In a letter published July 31 by The New York Times, Kaplen cited a July 26 story that I blogged about, “NFL Asserts Greater Risk of Head Injury.” That was a story about the NFL getting to put up locker room signs warning players about the effects of concussions, one of the league’s first major admissions of the link between injuries on the field and dementia in later years.

 http://www.tbilaw.com/blog/2010/07/nfl-owns-up-to-long-term-dangers-of-concussions-in-new-locker-room-poster.html

Kaplen, chairman of the New York State Traumatic Brain Injury Services Coordinating Council, thinks the NFL is being “disengenous” by, on the one hand drafting the new warning poster, but still refusing to grant full disability to retired players who now have early-onset dementia, memory loss and cognitive problems. 

“The continuous refusal by the lawyers retained by the N.F.L. to accept the association between long-term disability and concussions exemplifies their disingenuous position when confronting the issue of brain damage,” Kaplen wrote to The Times’s sports editor. “It is implausible that these lawyers are acting without the full knowledge and approval of their client.”

*WHAT TO WORK ON*.
(a) Translate this sentence from the NFL concussion text into Spanish: "It is implausible that these lawyers are acting without the full knowledge and approval of their client."
(b) Pick up the NFL concussion text where it stops and write what comes next.
None of the material is needed.

*DATA SEGMENT*.
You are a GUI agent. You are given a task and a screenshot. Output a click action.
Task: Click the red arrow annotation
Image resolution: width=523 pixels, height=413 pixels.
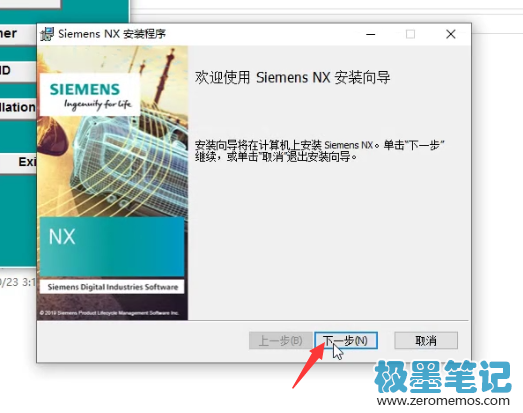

*RESULTS FOR THE EXERCISE*.
(a) Es inverosímil que estos abogados actúen sin el pleno conocimiento y la aprobación de su cliente.

(b)
Here is the rest of Kaplen’s letter:

“The league is now doing a better job of paying lip service to acknowledging the long-term disability associated with concussions. But it remains steadfast in its refusal to fulfill its fiduciary obligations under the disability retirement plan and adequately compensate those players who have sacrificed their brains and lives while the league owners have continued to reap the financial benefits.

It would be interesting to know what initiatives the league was undertaking to review the disability files of all those players who have been wrongfully denied brain-injury-associated disability payments, with their purported better understanding of traumatic brain injury.

It may be that the only way to obtain justice for these players is to require a truly independent review of these files or surrender the cloak of immunity behind which the league hides and consent to a full and fair court hearing.”

I couldn’t have said it better myself, Michael.